Всё у Кузнецова необычно: словно в любом явление усматривал таинственный корень причины, сакральную альфу космической воли, и небо зажигалось в его стихах… надвидимым слоем, словно провидения Циолковского были близки, а невероятные мечты-фантазии Фёдорова – родными; небо зажигалось необыкновенно, и множественная яркость его, окрасившая стих, давала ему возможность петь безднами прекрасного и разного.

Поэт вглядывается в невидимое.

Поэт ощущает его точкой тайны, впечатанной в бездны над ним: поэт ощущает необходимость этого невидимого, ведущего, соединяющего с тайной тайн, с запредельностью:

Я надевал счастливую сорочку,

Скитаясь между солнцем и луной,

И всё глядел в невидимую точку –

Она всегда была передо мной.

Не засекли её радары мира,

Не расклевало злое вороньё,

Все пули мира пролетали мимо,

И только взгляд мой западал в неё.

Исхоженные дороги, слагаясь в онтологический опыт бытия, не отменяют лучевого мерцания этой точки: не одинокой, соединяющей со всем.
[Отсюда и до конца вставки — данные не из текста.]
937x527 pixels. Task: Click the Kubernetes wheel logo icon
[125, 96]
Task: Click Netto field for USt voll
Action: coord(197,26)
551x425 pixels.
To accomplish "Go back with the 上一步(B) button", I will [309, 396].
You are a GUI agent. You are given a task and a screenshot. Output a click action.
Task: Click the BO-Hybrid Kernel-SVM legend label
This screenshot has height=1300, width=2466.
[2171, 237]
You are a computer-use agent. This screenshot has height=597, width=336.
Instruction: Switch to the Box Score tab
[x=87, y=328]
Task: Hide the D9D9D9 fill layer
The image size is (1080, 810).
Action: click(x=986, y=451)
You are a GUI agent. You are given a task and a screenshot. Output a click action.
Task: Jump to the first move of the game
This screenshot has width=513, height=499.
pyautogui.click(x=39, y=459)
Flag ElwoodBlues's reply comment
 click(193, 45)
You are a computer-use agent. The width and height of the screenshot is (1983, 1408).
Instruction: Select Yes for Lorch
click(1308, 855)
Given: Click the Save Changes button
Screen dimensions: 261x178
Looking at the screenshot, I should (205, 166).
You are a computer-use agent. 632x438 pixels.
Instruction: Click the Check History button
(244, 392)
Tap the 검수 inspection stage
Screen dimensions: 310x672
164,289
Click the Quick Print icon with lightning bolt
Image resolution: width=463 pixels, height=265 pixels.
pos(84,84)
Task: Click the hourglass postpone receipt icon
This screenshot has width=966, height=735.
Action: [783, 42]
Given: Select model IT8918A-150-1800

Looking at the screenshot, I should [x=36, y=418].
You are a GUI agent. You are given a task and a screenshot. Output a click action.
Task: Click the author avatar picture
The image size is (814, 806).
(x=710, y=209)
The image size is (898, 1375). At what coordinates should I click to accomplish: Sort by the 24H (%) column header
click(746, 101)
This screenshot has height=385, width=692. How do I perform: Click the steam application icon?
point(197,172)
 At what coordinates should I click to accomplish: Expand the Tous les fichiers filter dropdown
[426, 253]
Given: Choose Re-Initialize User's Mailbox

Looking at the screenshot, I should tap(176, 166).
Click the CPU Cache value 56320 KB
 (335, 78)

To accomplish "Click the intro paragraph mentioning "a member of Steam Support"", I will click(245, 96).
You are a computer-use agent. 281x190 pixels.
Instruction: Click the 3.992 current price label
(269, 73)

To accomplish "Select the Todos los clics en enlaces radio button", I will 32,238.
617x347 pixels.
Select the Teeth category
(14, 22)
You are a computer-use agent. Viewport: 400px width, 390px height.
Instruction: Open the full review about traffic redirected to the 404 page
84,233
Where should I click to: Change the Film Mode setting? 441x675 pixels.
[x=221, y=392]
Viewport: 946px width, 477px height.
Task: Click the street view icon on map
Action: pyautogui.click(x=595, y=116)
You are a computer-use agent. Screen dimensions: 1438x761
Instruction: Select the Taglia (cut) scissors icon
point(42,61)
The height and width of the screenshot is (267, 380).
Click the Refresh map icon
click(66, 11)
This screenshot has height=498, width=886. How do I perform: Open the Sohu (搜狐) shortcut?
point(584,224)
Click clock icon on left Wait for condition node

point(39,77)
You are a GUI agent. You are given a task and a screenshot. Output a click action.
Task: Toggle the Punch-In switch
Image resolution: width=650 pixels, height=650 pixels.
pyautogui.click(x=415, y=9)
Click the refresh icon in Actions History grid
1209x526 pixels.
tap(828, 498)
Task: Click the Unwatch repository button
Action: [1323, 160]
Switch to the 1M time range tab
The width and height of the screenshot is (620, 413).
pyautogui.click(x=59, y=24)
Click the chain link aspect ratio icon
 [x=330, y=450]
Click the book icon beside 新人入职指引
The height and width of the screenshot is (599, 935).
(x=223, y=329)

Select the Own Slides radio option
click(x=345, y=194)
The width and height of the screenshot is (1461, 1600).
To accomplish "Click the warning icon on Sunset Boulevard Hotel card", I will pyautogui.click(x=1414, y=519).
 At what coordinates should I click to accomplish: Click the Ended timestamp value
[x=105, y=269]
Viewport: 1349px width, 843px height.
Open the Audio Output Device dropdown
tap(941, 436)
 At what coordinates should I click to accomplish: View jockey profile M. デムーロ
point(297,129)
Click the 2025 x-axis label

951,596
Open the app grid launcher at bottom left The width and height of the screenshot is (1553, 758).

Вектор веры должен вести, а если в сердце руина?

Тяжко и гулко падают слова, организуя стихотворение:

Полюбите живого Христа,

Что ходил по росе

И сидел у ночного костра,

Освещённый, как все.

Где та древняя свежесть зари,

Аромат и тепло?

Царство Божье гудит изнутри,

Как пустое дупло.

В Кузнецове много… гудения колоколов, неистовства пророка, шаровой русской силы…

Турбулентно закручиваясь, экзистенциальные ветры продувают его поэзию…

 Но она сама – таинственный сад, осиянный запредельностью, сад, поднимающийся в метафизические небеса.